== Information given

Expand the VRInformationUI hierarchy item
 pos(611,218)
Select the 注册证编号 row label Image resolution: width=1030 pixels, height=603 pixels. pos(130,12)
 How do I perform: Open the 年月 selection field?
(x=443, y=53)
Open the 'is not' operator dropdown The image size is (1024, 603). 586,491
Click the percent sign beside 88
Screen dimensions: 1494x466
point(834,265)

====

- **Problem description**: The whole listing, word for word, is the required answer.

- **Task response**:
Expand the VRInformationUI hierarchy item
 pos(611,218)
Select the 注册证编号 row label Image resolution: width=1030 pixels, height=603 pixels. pos(130,12)
 How do I perform: Open the 年月 selection field?
(x=443, y=53)
Open the 'is not' operator dropdown The image size is (1024, 603). 586,491
Click the percent sign beside 88
Screen dimensions: 1494x466
point(834,265)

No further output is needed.